• _Texto proporcionado_

--------------------

Este espacio tiene como finalidad reflexionar sobre la evaluación como proceso transformador. Desarrolla en el participante la capacidad de evaluar objetiva, ética, responsable y críticamente la realidad educativa, identificar los problemas que afectan la acción pedagógica y las organizaciones, para la búsqueda de acciones que contribuyan a solucionar problemas inherentes al ámbito de la docencia universitaria.

sábado, 8 de junio de 2013

REFLEXIONES DE LA EVALUACIÓN COMO PROCESO TRANSFORMADOR
La evaluación constituye uno de los elementos más valiosos en el proceso enseñanza y aprendizaje del estudiante; su utilidad depende de la forma como el docente la realice y propicie durante la acción pedagógica, debe ser vista como actividad natural, inherente al acontecer diario, desde la visión constructivista, forma parte del quehacer cotidiano del estudiante, quien corrige sus errores y afianza sus aciertos en el momento en el cual actúa. Por tal razón, es preciso que la evaluación se transforme y deje de ser percibida exclusivamente al docente.
Es conveniente considerar a la evaluación como un elemento inherente al proceso de enseñanza y a la condición humana (Estévez, 1996), útil en la investigación, como también reflexionar como vía hacia la comprensión, mejoramiento y progreso de las dificultades encontradas de acuerdo a los objetivos o propósitos planificados en los proyectos formulados tomando en cuenta las necesidades, intereses y motivación del estudiante.

--------------------

• _Datos proporcionados_
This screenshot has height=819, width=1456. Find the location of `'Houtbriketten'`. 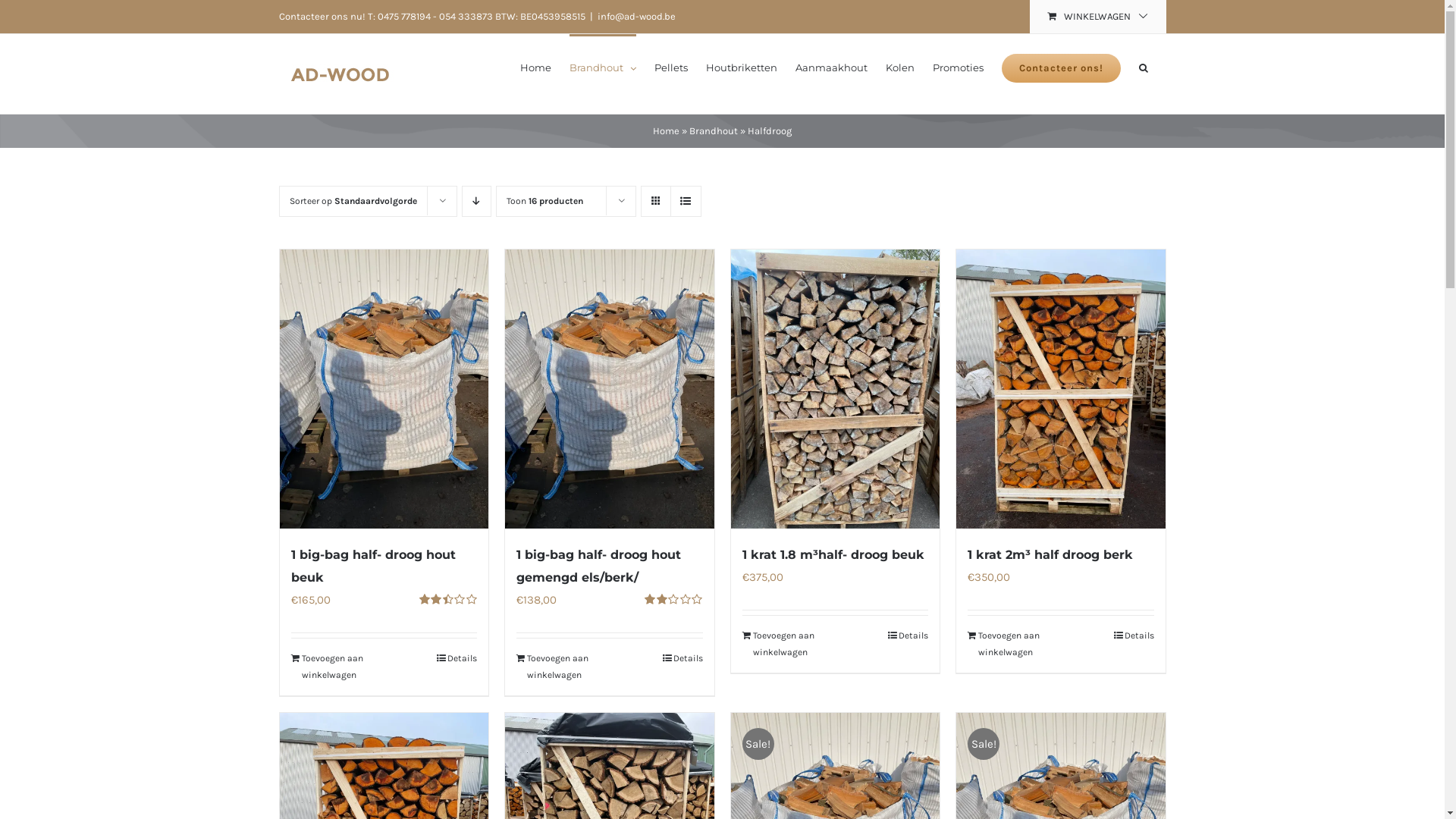

'Houtbriketten' is located at coordinates (741, 66).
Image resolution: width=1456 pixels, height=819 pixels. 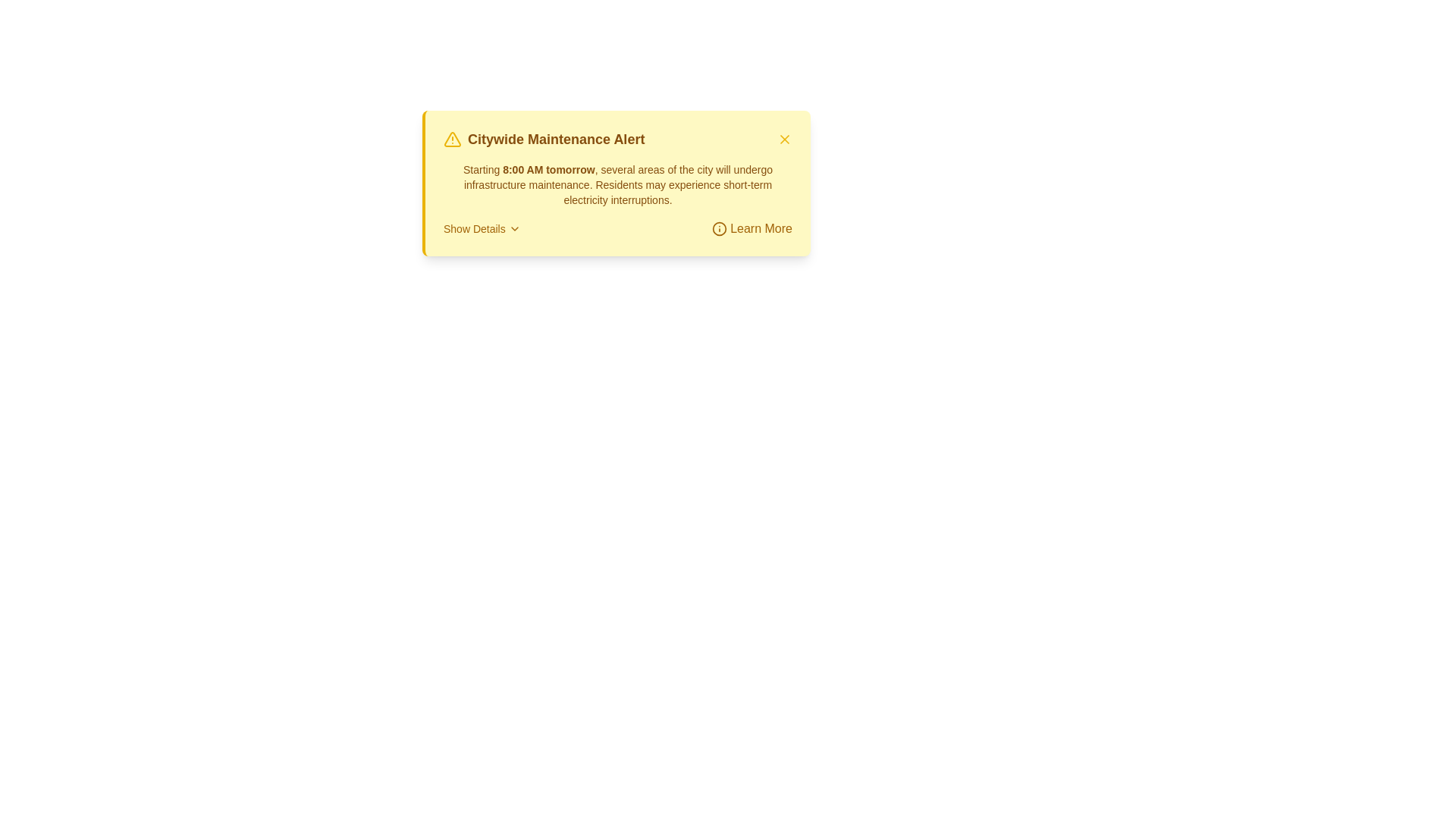 What do you see at coordinates (514, 228) in the screenshot?
I see `the downward pointing chevron icon located immediately to the right of the 'Show Details' text in the notification box` at bounding box center [514, 228].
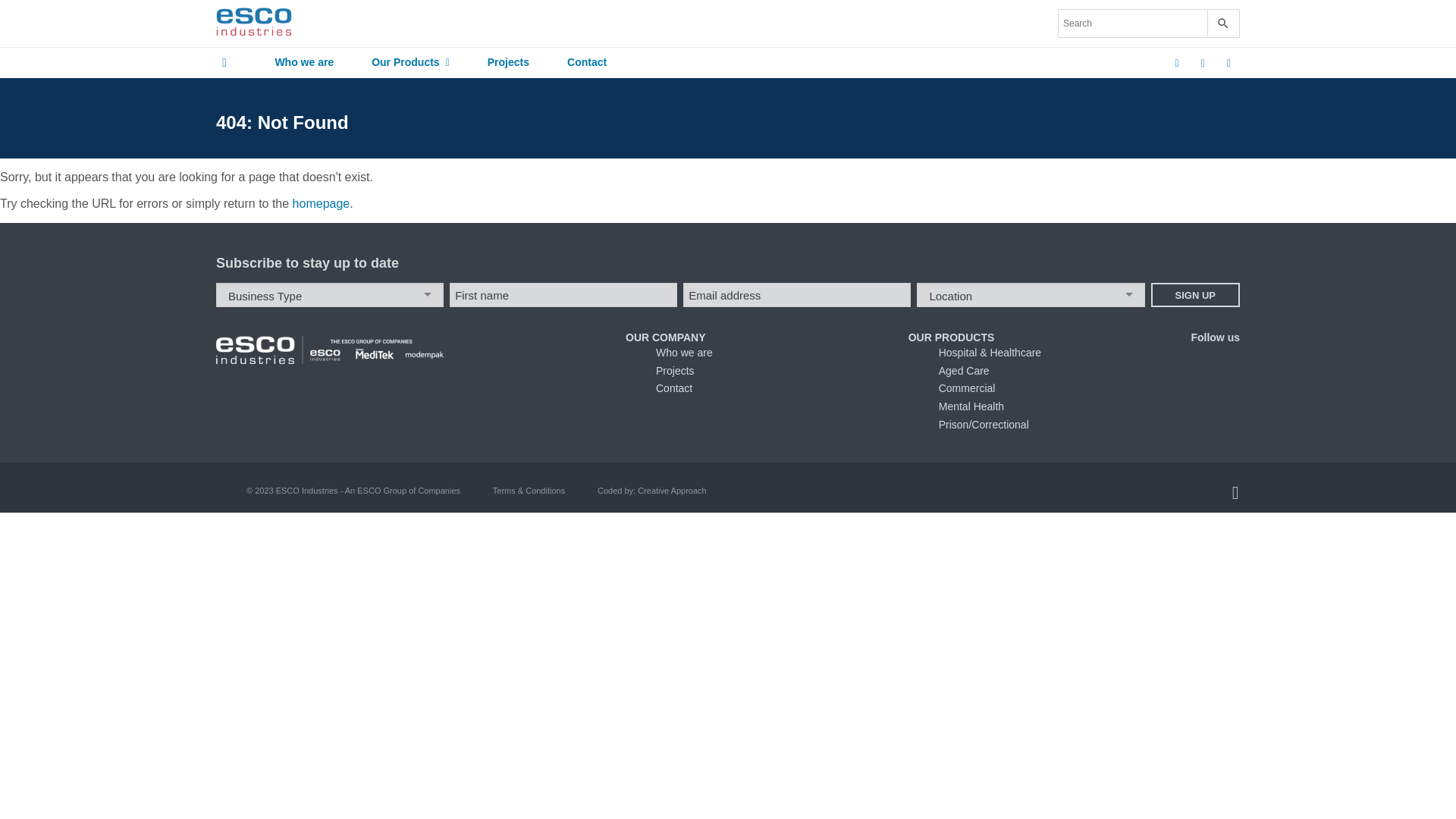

--------------------

• _Instrucciones_
Prolonga con uno o dos párrafos el texto sobre la evaluación como proceso transformador, a partir de su última oración.

• _Respuesta escrita_
De esta manera la evaluación es concebida como un proceso vinculado a la actividad pedagógica, que involucra la reflexión, el análisis y valoración de alguna o varias características del estudiante, grupo, ambiente de aprendizaje, docente, proyectos pedagógicos, criterios e indicadores, donde participan docente, estudiante. Esto va a permitir mejorar, reafirmar los aspectos positivos, detectar los elementos negativos y tomar decisiones al respecto lo que influye la construcción de los aprendizajes.
En atención a lo antes expuesto con el nuevo enfoque evaluativo, la evaluación deja de ser una acción meramente administrativa, para cumplir con una función formativa donde participan todos los actores, lo que garantiza la orientación, el desarrollo y el mejoramiento continuo de la actuación y del aprendizaje en el ser, conocer, hacer y convivir del participante a lo largo del año escolar, así como la revisión de los distintos elementos incidentes en el desarrollo de la practica pedagógica y de la planificación emprendida, con el objeto de intervenir para hacer los correctivos necesarios, reajustar el proceso y acumular experiencias positivas, es decir favorecer el aprendizaje del estudiante.